In a football ecosystem where every other Power Five conference (and a lot of other conferences, too) have seen instability in the coaching ranks, the Big Ten is a beacon of the undramatic. Even Scott Frost, who many predicted would get the axe during the season with his Nebraska team losing in heartbreaking fashion week-in and week-out, got a restructured contract and the opportunity to coach for another year.
The Big Ten’s relative stability in the head coaching ranks could prove to be a boon for the conference in coming years. There’s also the benefit that the conference’s athletic departments have remained consistent, and there’s been similar stability in conference leadership (Jim Delany had been commissioner of the Big Ten since 1989 before his retirement in 2020, when he handed the reins over to Kevin Warren).
It goes beyond the contract extensions, though. The Big Ten boasts two of the four longest-tenured head coaches in the FBS in Kirk Ferentz, who has been at Iowa since 1999, and Pat Fitzgerald, who’s led Northwestern since 2006. Neither would appear to be leaving anytime soon, barring Ferentz retiring.
This commitment to stability has reaped rewards. For a long time, the SEC was largely untouchable. This season (and last year, to a degree), we’ve seen the script starting to flip, with more and better teams in the Big Ten. Even Jeff Brohm and Purdue have been making waves.

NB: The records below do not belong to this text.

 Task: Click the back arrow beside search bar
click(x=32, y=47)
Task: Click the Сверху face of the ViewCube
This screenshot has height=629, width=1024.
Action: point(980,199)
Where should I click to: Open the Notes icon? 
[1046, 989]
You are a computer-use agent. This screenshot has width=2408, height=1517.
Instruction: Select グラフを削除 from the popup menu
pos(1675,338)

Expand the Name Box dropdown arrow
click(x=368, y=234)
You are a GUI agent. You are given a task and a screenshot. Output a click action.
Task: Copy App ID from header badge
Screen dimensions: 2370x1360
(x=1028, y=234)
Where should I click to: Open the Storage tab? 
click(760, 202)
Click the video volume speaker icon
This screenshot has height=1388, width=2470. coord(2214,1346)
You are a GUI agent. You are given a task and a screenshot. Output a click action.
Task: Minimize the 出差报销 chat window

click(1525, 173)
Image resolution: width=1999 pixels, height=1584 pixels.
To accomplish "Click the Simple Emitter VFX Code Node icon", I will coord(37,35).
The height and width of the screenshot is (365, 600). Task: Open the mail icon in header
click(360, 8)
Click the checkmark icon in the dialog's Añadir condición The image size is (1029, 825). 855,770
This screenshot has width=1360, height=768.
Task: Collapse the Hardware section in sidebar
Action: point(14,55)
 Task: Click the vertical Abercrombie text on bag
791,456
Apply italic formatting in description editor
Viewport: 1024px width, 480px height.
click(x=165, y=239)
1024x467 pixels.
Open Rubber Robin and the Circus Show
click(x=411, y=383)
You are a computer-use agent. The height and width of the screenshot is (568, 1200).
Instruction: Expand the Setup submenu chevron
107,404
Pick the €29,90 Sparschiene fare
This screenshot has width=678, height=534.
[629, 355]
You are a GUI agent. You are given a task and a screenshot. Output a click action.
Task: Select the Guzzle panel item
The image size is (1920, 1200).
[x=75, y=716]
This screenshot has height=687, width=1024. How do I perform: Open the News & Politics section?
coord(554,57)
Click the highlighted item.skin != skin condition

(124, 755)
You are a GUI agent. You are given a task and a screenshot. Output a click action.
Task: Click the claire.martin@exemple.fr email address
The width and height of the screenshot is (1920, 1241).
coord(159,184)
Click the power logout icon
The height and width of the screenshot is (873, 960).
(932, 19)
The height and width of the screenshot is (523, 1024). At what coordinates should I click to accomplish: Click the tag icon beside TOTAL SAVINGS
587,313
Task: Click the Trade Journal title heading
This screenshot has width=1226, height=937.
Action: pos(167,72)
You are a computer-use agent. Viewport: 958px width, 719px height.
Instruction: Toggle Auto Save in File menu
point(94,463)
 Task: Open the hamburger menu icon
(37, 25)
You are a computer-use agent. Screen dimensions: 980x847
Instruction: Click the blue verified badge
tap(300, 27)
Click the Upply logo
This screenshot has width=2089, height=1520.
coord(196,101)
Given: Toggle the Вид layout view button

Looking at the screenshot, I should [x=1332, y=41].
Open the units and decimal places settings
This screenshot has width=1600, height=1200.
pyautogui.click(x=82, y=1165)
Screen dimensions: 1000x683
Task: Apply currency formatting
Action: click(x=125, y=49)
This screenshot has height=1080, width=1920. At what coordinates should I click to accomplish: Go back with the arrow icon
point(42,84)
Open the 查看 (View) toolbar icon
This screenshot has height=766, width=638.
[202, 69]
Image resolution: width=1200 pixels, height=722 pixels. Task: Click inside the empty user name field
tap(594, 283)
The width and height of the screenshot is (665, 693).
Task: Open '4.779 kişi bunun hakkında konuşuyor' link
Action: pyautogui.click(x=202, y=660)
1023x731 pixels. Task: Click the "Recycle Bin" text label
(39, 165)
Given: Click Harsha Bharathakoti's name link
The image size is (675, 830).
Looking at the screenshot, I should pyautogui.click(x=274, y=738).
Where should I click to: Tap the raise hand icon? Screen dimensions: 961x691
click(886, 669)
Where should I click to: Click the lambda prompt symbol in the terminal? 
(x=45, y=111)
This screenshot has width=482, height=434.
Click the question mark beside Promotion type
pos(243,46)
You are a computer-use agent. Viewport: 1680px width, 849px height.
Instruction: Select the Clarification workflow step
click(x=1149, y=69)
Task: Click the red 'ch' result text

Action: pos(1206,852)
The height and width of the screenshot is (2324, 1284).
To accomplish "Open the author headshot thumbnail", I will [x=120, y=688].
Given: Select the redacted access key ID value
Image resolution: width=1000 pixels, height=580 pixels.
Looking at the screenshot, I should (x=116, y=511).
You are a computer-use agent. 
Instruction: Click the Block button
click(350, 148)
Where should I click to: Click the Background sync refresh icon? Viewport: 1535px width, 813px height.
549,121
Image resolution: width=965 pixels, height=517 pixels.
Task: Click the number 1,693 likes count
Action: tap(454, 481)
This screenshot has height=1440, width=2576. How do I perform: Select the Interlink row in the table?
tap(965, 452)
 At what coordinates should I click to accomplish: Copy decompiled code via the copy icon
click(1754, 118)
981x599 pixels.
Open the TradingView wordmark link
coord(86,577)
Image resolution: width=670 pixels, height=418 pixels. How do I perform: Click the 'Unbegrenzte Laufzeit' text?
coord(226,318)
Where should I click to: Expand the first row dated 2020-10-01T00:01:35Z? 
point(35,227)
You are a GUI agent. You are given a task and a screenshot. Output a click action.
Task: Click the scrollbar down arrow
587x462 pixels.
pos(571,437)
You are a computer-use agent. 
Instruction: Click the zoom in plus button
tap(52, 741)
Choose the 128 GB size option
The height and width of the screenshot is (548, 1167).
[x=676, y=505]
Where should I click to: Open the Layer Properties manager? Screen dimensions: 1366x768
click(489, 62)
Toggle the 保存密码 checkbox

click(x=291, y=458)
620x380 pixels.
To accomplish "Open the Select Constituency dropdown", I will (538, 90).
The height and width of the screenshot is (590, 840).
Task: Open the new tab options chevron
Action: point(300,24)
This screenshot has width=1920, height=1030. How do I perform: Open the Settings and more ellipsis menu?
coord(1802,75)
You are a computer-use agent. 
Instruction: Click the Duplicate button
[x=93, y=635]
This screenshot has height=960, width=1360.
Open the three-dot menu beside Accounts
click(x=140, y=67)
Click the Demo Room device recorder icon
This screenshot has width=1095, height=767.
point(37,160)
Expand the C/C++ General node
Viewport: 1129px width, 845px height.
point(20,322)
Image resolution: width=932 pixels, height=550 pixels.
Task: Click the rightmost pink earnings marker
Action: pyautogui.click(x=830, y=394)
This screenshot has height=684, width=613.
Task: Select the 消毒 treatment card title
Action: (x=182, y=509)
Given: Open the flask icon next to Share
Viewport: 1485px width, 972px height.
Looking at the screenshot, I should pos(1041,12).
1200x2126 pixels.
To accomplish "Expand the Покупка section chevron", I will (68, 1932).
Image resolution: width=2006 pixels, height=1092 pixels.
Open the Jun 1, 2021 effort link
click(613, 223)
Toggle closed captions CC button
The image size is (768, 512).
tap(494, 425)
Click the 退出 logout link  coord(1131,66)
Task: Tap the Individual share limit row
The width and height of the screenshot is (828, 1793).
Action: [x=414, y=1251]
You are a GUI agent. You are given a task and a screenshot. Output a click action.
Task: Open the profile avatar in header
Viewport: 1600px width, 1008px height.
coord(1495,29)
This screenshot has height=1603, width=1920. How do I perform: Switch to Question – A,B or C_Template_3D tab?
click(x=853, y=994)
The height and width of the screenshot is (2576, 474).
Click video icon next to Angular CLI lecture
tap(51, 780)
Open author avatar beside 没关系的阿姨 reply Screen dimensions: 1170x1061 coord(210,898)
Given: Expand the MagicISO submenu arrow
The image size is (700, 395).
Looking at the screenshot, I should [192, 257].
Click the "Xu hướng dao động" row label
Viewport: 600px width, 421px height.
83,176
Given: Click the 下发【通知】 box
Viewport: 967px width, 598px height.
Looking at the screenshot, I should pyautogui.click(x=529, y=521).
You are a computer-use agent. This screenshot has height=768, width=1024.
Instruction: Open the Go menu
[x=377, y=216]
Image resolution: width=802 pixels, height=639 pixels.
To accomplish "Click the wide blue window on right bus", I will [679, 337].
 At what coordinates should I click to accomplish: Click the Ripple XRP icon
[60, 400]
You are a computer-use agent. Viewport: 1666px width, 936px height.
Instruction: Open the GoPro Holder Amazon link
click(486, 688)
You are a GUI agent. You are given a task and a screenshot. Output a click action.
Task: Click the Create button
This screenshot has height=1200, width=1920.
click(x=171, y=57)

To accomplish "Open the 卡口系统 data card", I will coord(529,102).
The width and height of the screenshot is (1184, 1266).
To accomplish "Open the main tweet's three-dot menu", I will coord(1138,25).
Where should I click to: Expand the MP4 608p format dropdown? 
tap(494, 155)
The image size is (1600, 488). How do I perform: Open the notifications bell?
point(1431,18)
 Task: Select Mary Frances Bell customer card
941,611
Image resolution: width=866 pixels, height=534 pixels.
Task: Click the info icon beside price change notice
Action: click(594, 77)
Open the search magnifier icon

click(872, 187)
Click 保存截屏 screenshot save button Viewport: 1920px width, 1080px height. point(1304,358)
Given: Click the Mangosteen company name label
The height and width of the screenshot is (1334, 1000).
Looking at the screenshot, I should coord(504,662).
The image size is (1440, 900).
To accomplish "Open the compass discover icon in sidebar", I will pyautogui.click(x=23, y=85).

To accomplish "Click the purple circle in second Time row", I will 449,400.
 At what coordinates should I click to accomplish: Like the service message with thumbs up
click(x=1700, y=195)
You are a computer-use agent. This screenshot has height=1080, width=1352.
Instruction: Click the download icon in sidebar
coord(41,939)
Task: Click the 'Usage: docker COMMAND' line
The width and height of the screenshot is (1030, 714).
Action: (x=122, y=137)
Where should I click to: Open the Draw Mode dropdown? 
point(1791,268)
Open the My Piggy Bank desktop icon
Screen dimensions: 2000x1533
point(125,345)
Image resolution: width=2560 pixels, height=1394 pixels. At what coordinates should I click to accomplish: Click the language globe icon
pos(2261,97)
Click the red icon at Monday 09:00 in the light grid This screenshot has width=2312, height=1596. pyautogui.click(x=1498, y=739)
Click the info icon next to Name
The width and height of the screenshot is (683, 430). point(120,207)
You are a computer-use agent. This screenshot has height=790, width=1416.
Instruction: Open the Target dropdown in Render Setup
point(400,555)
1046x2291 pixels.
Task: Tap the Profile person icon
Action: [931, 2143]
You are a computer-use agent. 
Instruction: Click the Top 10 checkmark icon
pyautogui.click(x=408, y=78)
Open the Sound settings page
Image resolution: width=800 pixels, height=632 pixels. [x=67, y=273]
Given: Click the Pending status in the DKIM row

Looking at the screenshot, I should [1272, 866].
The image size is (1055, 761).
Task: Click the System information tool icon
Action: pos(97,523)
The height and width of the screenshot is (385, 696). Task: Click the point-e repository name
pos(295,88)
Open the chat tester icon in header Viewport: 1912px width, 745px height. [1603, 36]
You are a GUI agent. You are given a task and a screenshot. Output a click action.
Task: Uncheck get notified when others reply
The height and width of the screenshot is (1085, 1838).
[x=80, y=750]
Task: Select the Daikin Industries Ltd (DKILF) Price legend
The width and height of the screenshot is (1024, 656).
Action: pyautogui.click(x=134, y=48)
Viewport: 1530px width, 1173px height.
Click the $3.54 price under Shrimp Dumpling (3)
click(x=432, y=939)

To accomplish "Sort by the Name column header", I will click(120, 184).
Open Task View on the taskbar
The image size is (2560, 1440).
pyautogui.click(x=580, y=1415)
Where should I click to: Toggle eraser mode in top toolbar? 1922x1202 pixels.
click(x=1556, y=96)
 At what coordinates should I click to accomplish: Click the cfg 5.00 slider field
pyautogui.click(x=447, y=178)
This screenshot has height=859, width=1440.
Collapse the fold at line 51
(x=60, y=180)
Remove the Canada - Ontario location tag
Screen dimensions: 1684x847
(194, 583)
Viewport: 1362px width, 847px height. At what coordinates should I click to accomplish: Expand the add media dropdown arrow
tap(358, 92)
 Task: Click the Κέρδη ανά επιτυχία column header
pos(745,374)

From a recruiting perspective, the immediate futures of the Big Ten’s programs are not in question, and their stability should serve to attract high school recruits who know what they’re getting into. In other words, it’s a lot easier to commit to Michigan State when a player knows Mel Tucker will be there for the long haul, than Florida where who knows who’ll be the coach come next year, or the year after?
Meanwhile, Big Ten programs reap the benefits of transfer portals for many of the same reasons. While high profile recruits a la Justin Fields will always be sought after, the “average” transfer, who may have left their previous program due to coaching challenges, will be more likely to head to a stable program.
While some might call it “settling” for suboptimal coaches, the Big Ten is playing the long game. Coaches will grow into their programs and, as they get more and more of their recruits in the ranks and developed, those programs allowed to nurture will begin to thrive.
Further, speaking as a Browns fan, I can say that coaching instability benefits no one. Consistency in the coaching ranks means the ability to build a program over time, establish recruiting relationships and bring continuity to a sport that, by definition, flips its roster every four years.